_Task:_ The entries are to be repeated in full, without any change.

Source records
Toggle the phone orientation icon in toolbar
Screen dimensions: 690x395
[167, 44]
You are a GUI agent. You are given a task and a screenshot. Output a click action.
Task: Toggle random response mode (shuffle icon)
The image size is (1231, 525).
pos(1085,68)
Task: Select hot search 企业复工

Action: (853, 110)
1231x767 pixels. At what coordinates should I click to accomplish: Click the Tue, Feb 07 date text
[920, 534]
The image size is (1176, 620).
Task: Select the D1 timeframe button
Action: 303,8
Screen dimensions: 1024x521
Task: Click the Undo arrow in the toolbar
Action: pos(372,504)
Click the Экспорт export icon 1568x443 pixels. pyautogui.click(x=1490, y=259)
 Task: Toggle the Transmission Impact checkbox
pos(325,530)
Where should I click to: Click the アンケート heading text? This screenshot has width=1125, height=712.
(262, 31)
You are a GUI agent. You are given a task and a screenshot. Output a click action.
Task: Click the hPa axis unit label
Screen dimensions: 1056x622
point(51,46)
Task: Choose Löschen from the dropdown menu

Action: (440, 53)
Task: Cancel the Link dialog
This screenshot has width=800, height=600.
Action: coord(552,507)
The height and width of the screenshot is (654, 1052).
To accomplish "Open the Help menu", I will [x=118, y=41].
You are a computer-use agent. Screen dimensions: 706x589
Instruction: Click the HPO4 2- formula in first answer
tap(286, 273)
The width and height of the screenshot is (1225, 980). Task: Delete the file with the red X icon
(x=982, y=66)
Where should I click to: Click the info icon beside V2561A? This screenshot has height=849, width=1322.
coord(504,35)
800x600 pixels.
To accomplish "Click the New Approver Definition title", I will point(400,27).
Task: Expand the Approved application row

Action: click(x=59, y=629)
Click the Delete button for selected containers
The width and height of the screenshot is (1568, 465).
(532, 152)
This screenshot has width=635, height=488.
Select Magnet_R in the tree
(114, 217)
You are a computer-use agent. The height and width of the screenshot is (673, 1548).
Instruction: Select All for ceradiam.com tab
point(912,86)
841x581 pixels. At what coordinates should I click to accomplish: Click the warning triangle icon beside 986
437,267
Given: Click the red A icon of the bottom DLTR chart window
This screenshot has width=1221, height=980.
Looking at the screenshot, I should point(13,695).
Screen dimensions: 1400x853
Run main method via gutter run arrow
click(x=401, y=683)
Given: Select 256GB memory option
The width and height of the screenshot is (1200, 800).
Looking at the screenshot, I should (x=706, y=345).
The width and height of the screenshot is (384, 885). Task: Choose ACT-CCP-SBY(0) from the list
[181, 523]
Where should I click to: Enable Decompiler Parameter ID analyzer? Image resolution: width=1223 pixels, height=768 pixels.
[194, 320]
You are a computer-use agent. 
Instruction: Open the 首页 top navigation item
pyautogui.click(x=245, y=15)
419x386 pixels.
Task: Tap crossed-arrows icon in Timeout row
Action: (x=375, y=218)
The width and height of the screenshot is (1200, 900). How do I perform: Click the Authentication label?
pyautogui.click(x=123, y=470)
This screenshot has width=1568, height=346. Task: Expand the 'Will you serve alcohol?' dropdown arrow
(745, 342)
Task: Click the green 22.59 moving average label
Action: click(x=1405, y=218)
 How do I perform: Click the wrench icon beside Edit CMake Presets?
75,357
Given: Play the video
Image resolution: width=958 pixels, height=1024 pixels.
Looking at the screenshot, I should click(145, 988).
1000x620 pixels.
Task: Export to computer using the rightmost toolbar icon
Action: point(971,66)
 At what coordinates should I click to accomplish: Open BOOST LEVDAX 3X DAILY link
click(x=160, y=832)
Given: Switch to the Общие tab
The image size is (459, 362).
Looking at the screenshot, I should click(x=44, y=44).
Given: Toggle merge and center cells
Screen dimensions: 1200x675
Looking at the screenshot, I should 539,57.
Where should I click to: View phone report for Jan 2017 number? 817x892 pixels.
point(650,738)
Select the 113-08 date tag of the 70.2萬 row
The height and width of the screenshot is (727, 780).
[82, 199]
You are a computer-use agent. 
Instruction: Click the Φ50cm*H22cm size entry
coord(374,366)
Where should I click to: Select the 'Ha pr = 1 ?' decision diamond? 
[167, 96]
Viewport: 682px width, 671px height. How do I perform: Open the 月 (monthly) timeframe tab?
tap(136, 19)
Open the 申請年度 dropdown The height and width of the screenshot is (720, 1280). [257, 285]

_Response below:_
Toggle the phone orientation icon in toolbar
Screen dimensions: 690x395
[167, 44]
You are a GUI agent. You are given a task and a screenshot. Output a click action.
Task: Toggle random response mode (shuffle icon)
The image size is (1231, 525).
pos(1085,68)
Task: Select hot search 企业复工

Action: (853, 110)
1231x767 pixels. At what coordinates should I click to accomplish: Click the Tue, Feb 07 date text
[920, 534]
The image size is (1176, 620).
Task: Select the D1 timeframe button
Action: 303,8
Screen dimensions: 1024x521
Task: Click the Undo arrow in the toolbar
Action: pos(372,504)
Click the Экспорт export icon 1568x443 pixels. pyautogui.click(x=1490, y=259)
 Task: Toggle the Transmission Impact checkbox
pos(325,530)
Where should I click to: Click the アンケート heading text? This screenshot has width=1125, height=712.
(262, 31)
You are a GUI agent. You are given a task and a screenshot. Output a click action.
Task: Click the hPa axis unit label
Screen dimensions: 1056x622
point(51,46)
Task: Choose Löschen from the dropdown menu

Action: (440, 53)
Task: Cancel the Link dialog
This screenshot has width=800, height=600.
Action: coord(552,507)
The height and width of the screenshot is (654, 1052).
To accomplish "Open the Help menu", I will [x=118, y=41].
You are a computer-use agent. Screen dimensions: 706x589
Instruction: Click the HPO4 2- formula in first answer
tap(286, 273)
The width and height of the screenshot is (1225, 980). Task: Delete the file with the red X icon
(x=982, y=66)
Where should I click to: Click the info icon beside V2561A? This screenshot has height=849, width=1322.
coord(504,35)
800x600 pixels.
To accomplish "Click the New Approver Definition title", I will point(400,27).
Task: Expand the Approved application row

Action: click(x=59, y=629)
Click the Delete button for selected containers
The width and height of the screenshot is (1568, 465).
(532, 152)
This screenshot has width=635, height=488.
Select Magnet_R in the tree
(114, 217)
You are a computer-use agent. The height and width of the screenshot is (673, 1548).
Instruction: Select All for ceradiam.com tab
point(912,86)
841x581 pixels. At what coordinates should I click to accomplish: Click the warning triangle icon beside 986
437,267
Given: Click the red A icon of the bottom DLTR chart window
This screenshot has width=1221, height=980.
Looking at the screenshot, I should point(13,695).
Screen dimensions: 1400x853
Run main method via gutter run arrow
click(x=401, y=683)
Given: Select 256GB memory option
The width and height of the screenshot is (1200, 800).
Looking at the screenshot, I should (x=706, y=345).
The width and height of the screenshot is (384, 885). Task: Choose ACT-CCP-SBY(0) from the list
[181, 523]
Where should I click to: Enable Decompiler Parameter ID analyzer? Image resolution: width=1223 pixels, height=768 pixels.
[194, 320]
You are a computer-use agent. 
Instruction: Open the 首页 top navigation item
pyautogui.click(x=245, y=15)
419x386 pixels.
Task: Tap crossed-arrows icon in Timeout row
Action: (x=375, y=218)
The width and height of the screenshot is (1200, 900). How do I perform: Click the Authentication label?
pyautogui.click(x=123, y=470)
This screenshot has width=1568, height=346. Task: Expand the 'Will you serve alcohol?' dropdown arrow
(745, 342)
Task: Click the green 22.59 moving average label
Action: click(x=1405, y=218)
 How do I perform: Click the wrench icon beside Edit CMake Presets?
75,357
Given: Play the video
Image resolution: width=958 pixels, height=1024 pixels.
Looking at the screenshot, I should click(145, 988).
1000x620 pixels.
Task: Export to computer using the rightmost toolbar icon
Action: point(971,66)
 At what coordinates should I click to accomplish: Open BOOST LEVDAX 3X DAILY link
click(x=160, y=832)
Given: Switch to the Общие tab
The image size is (459, 362).
Looking at the screenshot, I should click(x=44, y=44).
Given: Toggle merge and center cells
Screen dimensions: 1200x675
Looking at the screenshot, I should 539,57.
Where should I click to: View phone report for Jan 2017 number? 817x892 pixels.
point(650,738)
Select the 113-08 date tag of the 70.2萬 row
The height and width of the screenshot is (727, 780).
[82, 199]
You are a computer-use agent. 
Instruction: Click the Φ50cm*H22cm size entry
coord(374,366)
Where should I click to: Select the 'Ha pr = 1 ?' decision diamond? 
[167, 96]
Viewport: 682px width, 671px height. How do I perform: Open the 月 (monthly) timeframe tab?
tap(136, 19)
Open the 申請年度 dropdown The height and width of the screenshot is (720, 1280). [257, 285]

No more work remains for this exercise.